Screen-element location items:
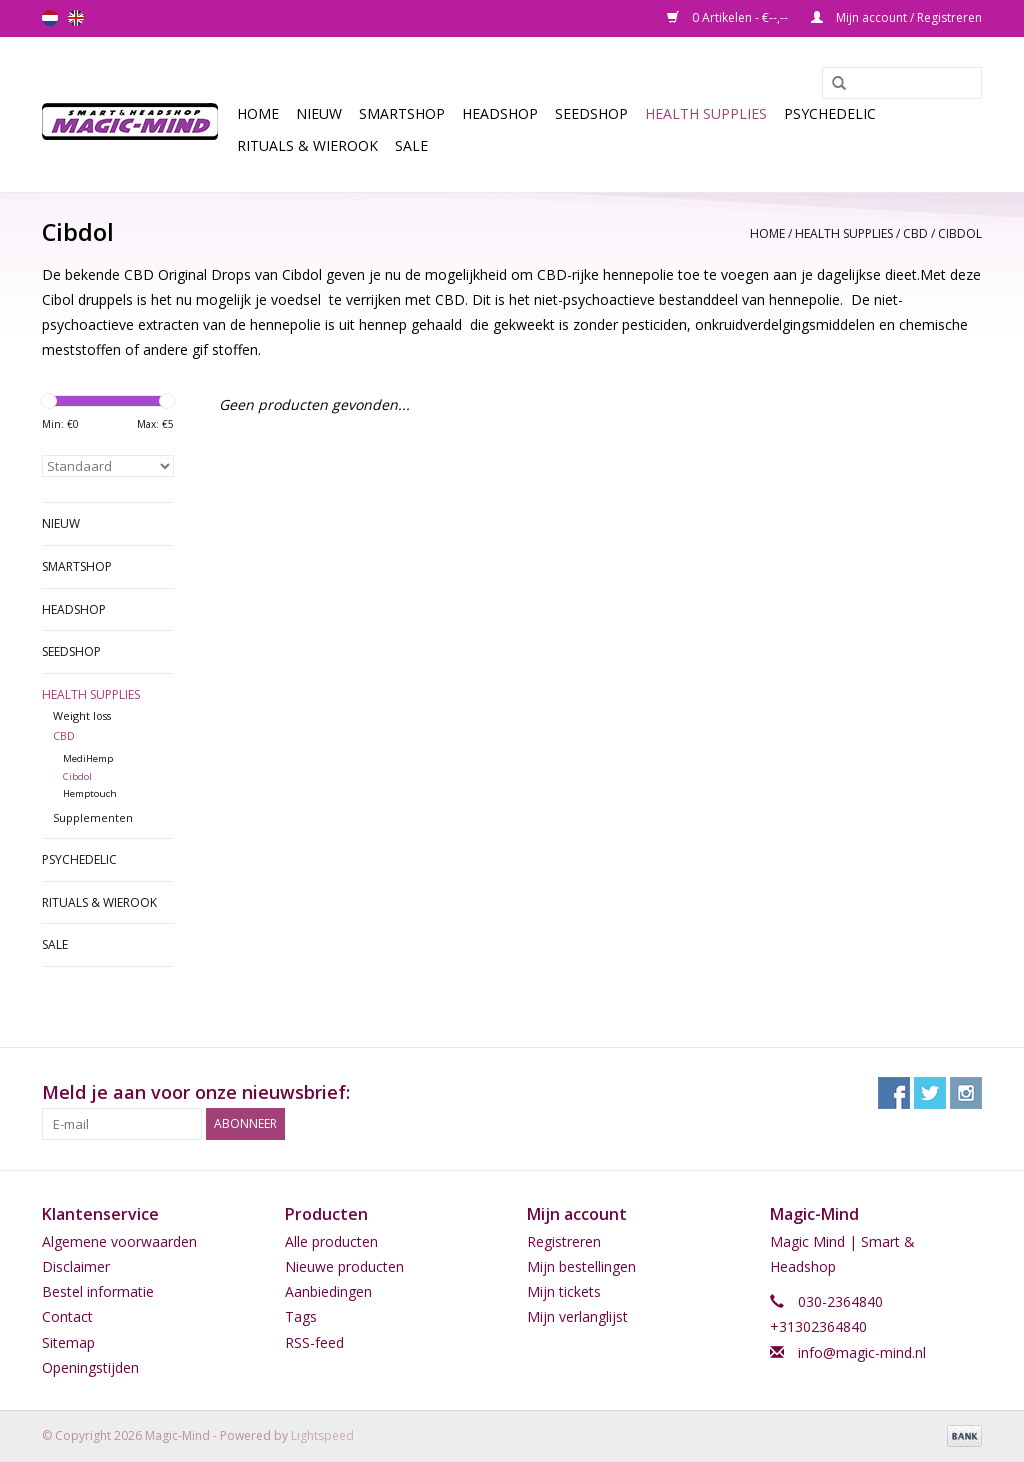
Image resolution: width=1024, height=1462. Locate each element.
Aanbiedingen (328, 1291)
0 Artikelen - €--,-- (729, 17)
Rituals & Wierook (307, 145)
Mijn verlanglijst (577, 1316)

* **Exercise description**:
Put every line of the items above into a numbered list, skipping any blank lines. Leave the pictures out.

* **The reply**:
1. Image resolution: width=1024, height=1462. Locate each element.
2. Aanbiedingen (328, 1291)
3. 0 Artikelen - €--,-- (729, 17)
4. Rituals & Wierook (307, 145)
5. Mijn verlanglijst (577, 1316)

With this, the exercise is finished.